MERCOSUL QUER ALIMENTOS NA LISTA DA UE

A Associção de Comércio Exterior do Brasil (AEB) alertou ontem o secretário de assuntos internacionais do Ministério da Fazenda, embaixador Sérgio Amaral, que as negociações para a futura instalação da zona de livre comércio entre o MERCOSUL e a União Européia (UE) só fazem sentido se incluirem os produtos agrícolas. Segundo o presidente da AEB, Pratini de Moraes, o MERCOSUL é o principal exportador de alimentos do mundo e por isso não há razão de se fechar um acordo se este não embutir tais produtos. "Se for para deixar os alimentos de fora, é melhor não fazer acordo", frisou Pratini, esclarecendo que esta posição é consenso entre os empresários que participaram ontem do encerramento do 14o. Encontro Nacional de Exportadores.
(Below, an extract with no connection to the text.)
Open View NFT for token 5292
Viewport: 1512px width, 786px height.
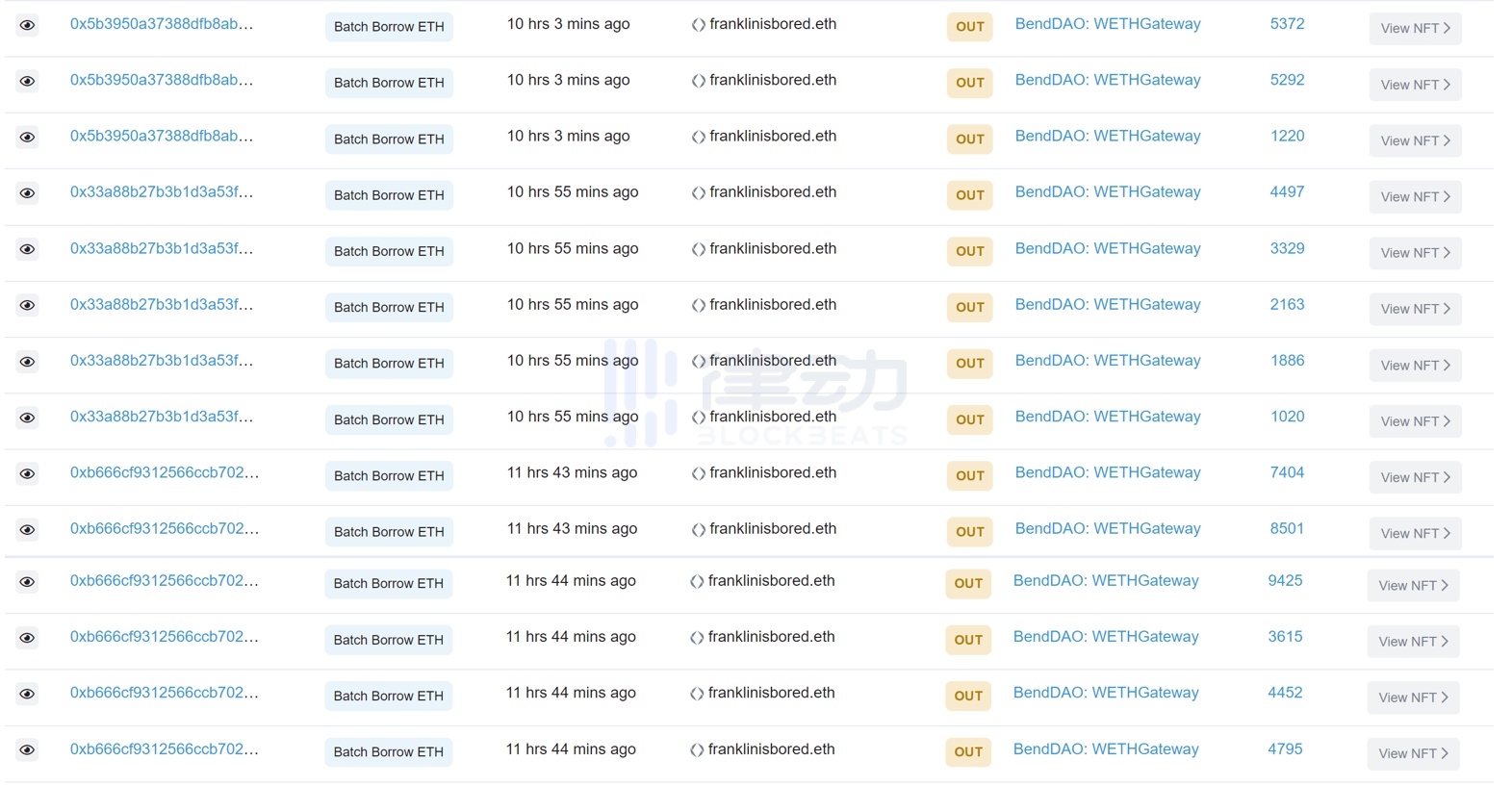point(1414,85)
Pratini explicou também que pelo menos outros dois assuntos obtiveram consenso no encontro: a necessidade de se modernizar os portos brasileiros e a utilização de moedas locais nas transações comerciais entre os países que integram o MERCOSUL. Segundo Pratini, US$5 bilhões deixaram de ser exportados pelo Brasil este ano em função dos altos custos portuários (O Globo).